For those of us living in Massachusetts, the winter garden begins in November, when most trees drop their leaves, and persists until almost the end of April, when the majority of trees leaf out again. We view our winter landscape for five months out of each year.
Winter is the perfect season to study your garden and plan its future, because the garden is at its simplest and starkest.
Jot down what you like and what is missing, and note changes to make in the spring. Start with the plantings near the house. Look at the views from your windows. Use a camera to record your views and thoughts.
What makes winter unique from other seasons?
When you are planning for winter, think of yourself as a set designer. Unlike spring and summer, when the garden goes through many scene changes, the winter stage is not going to change rapidly. The overall composition is a static one, but it does not have to be boring, as you can see from this winter scene.
The changing light is one of the most wonderful aspects of winter. Bright and glittering when skies are clear, it can soon become dark and brooding with the threat of rain or snow. The angle of the sun in winter is low, and the result is that it picks up and reflects light on glossy leaves and shining bark.
In open, sunny aspects, the light will bounce off large-leaved evergreens like hollies and laurels. In contrast, some areas of the garden will be in deeper shade in winter, as the sun fails to get over a fence or hedge.
On a clear, sunny day, it’s delightful to take a walk through the winter garden. All the evergreens that add quiet beauty to the garden throughout the year become the main focus in winter, when the perennials have vanished underground and the deciduous shrubs and trees have lost their leaves.
ome winter days are unrelentingly gray, and for these, small splashes of color are what is needed: colorful conifers, a mass of snowdrops, or the buds of the ‘Valley Valentine’ pieris pictured here.
Snow and Ice are prominent features of the winter garden.
Snow outlines the filigree of a garden gate, the arching branches of a climbing rose, or the geometric pattern of a porch lattice, adding intricate patterns to the winter landscape.
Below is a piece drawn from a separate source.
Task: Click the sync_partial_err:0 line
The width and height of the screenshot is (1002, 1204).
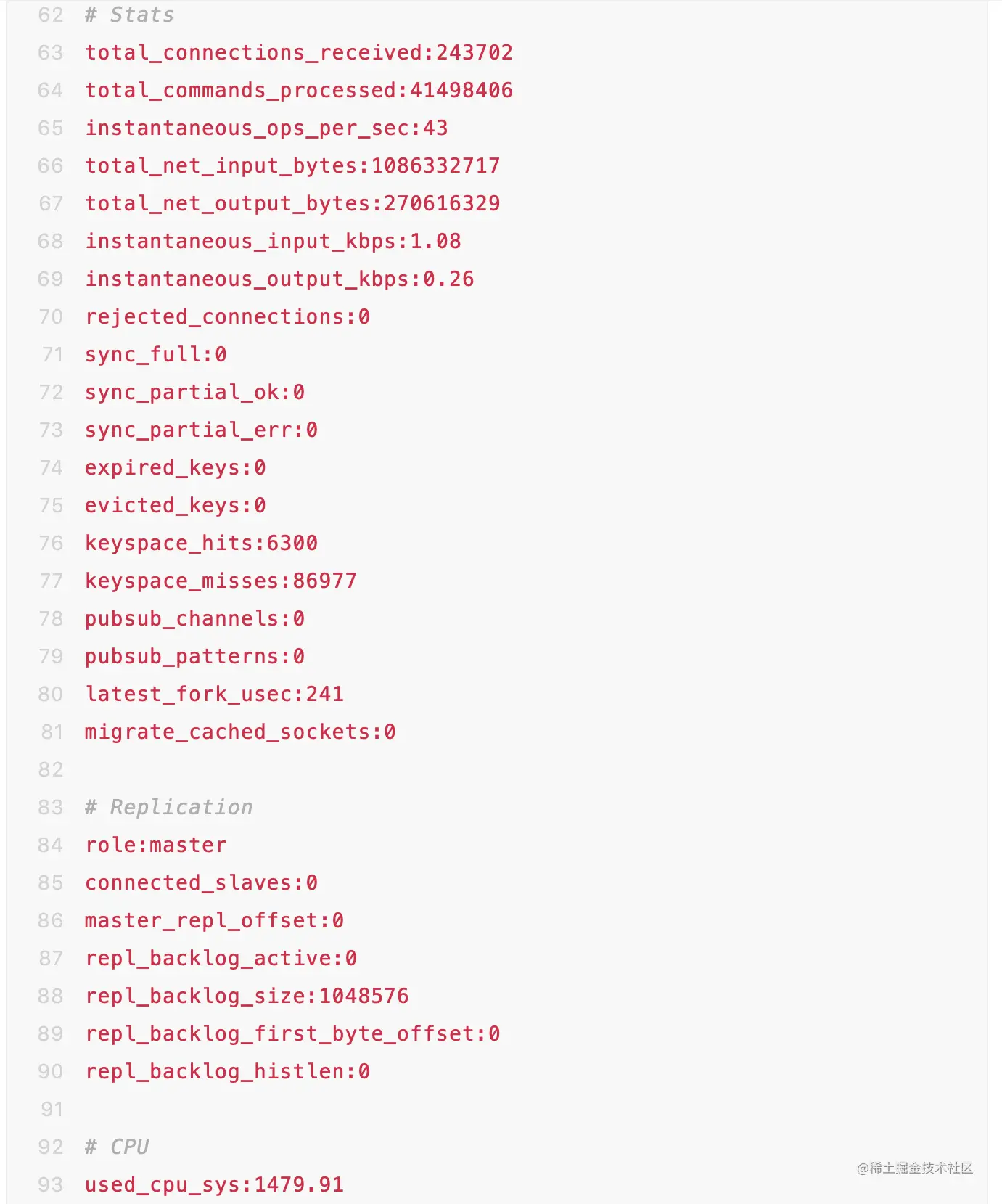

The delicate textures of shrubs and perennials are highlighted with a sprinkling of snow.
Frost has a magical effect on the garden, altering the appearance of foliage, stems and fruits. Dried seedheads take on an ethereal quality. The sharp edges of frost highlight the leaves of an azalea, bring these wild strawberry leaves into crisp definition, and make berries shimmer in the sunlight.
Where should you situate the plants for winter interest?
Front gardens are particularly well suited to winter plantings. Plants can be observed at close quarters and scents appreciated by everyone coming and going from the house.The house wall often provides extra protection for tender shrubs, and eagerly awaited little bulbs can be enjoyed just as soon as they emerge.
You will want to plant late winter bloomers in entry areas where you will pass them frequently or see them from your window as their charming blossoms signal the beginning of spring.
Through the window
The view from the windows of the house keeps you in touch with your garden at all times of the year, but especially in the winter months, often providing the only picture of the garden during bad weather. Careful placing of plants and objects results in a changing scene as winter advances. Views from upstairs windows will show aspects of the garden not seen at ground level. Are there rooms in the house that you use more in the winter than in the summer? Create a lovely winter view by choosing plants with four-season interest.